29/08/2024
DECOMPRESSION
What happens when you complete a challenge you have been dreaming about for 10 years?
For 18 months I had planned towards my 3,588-mile Death Valley to Denali expedition. For 64 days I had pushed harder than ever before and with laser-focus. First, alone on the bike, then with my amazing team on the mountain, to eventually reach the summit. Risk, isolation, intensity, uncertainties, dangers, logistical and physical challenges; the expedition had it all.
And then it was over. After 22 days of living in a tent and joined by a rope with my mountain team, we parted ways and headed back to our homes. Back to ‘normality’.
I’m used to what comes next, yet it seems to remain unavoidable. First, the joy of seeing my wife and children, family and friends after 10 weeks away.

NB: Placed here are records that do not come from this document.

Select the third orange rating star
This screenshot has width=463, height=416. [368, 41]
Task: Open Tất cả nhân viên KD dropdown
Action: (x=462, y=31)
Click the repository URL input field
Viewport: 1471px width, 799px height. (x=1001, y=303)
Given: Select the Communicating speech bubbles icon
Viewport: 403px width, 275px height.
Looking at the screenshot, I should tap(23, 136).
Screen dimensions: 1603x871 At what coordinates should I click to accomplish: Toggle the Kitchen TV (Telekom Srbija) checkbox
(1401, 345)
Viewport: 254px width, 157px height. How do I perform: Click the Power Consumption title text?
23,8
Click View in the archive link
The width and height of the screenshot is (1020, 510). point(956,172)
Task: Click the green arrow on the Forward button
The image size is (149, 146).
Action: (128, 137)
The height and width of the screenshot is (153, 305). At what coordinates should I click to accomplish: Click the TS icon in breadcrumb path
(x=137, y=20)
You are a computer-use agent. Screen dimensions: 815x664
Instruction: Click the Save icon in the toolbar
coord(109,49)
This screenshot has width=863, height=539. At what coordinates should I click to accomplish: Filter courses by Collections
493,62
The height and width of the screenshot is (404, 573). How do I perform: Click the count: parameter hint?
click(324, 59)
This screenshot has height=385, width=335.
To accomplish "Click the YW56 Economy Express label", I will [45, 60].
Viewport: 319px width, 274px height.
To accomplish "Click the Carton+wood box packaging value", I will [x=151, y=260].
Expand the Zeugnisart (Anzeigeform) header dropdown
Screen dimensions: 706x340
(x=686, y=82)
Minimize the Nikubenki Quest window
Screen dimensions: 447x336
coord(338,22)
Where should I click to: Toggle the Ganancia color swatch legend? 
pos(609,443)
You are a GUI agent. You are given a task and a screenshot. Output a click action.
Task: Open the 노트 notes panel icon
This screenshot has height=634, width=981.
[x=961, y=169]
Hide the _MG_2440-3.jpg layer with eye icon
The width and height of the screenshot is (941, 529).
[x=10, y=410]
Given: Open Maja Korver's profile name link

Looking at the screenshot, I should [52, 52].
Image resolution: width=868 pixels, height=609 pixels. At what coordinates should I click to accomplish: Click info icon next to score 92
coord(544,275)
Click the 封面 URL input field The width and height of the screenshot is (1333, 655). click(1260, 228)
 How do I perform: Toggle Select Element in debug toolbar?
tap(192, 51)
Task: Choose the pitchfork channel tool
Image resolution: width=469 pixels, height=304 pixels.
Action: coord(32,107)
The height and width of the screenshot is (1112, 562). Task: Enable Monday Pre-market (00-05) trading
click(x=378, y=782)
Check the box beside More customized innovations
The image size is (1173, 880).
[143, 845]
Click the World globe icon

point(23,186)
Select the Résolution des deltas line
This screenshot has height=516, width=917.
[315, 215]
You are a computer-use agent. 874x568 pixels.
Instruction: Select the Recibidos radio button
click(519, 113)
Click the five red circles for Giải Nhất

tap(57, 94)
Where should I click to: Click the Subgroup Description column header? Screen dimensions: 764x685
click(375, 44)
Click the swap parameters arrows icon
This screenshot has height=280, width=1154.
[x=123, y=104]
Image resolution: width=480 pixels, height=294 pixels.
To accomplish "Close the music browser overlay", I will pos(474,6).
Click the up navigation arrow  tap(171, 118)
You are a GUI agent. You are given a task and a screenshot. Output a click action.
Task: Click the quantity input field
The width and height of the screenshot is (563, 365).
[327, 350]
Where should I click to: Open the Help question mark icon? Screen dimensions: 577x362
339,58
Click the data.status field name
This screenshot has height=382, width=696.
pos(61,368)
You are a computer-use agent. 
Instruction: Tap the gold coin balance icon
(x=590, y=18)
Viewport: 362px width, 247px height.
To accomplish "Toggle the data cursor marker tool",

And then it hits. The lull. The post-expedition blues. The hole that is left behind. The knowledge that the only people who really know what it was like are now far away in their homes across the UK and Europe.
For days I empty and sort through my kit methodically. Hundreds of items, each with a connection to my journey. I crave human connection, but I know that my mind is still in a different place, hardwired to impending danger and relentless intensity.
On an expedition like this, bad decisions can have fatal consequences. Now I need to choose which sandwich to buy.
My teammates and I message each other. We crave the mountain. We are painfully withdrawing from the drug of adventure. The best addiction of all.
I always find that the dip is relative to the difficulty and intensity of the challenge. This one lasted about a month.
Next I craved type 1 fun. No suffering for a while thanks. Pure fun. Even in Chamonix this summer I was content looking up the mountains, rather than climbing them. A rare feeling.
As I write, the loop is closing. The hunger is returning. My training is intensifying once again. My sights are set on the next challenge.
Expeditions always have a gravitational pull like that for me.
You can stay away for a little while perhaps. Soon enough though, the mountains will come calling once again.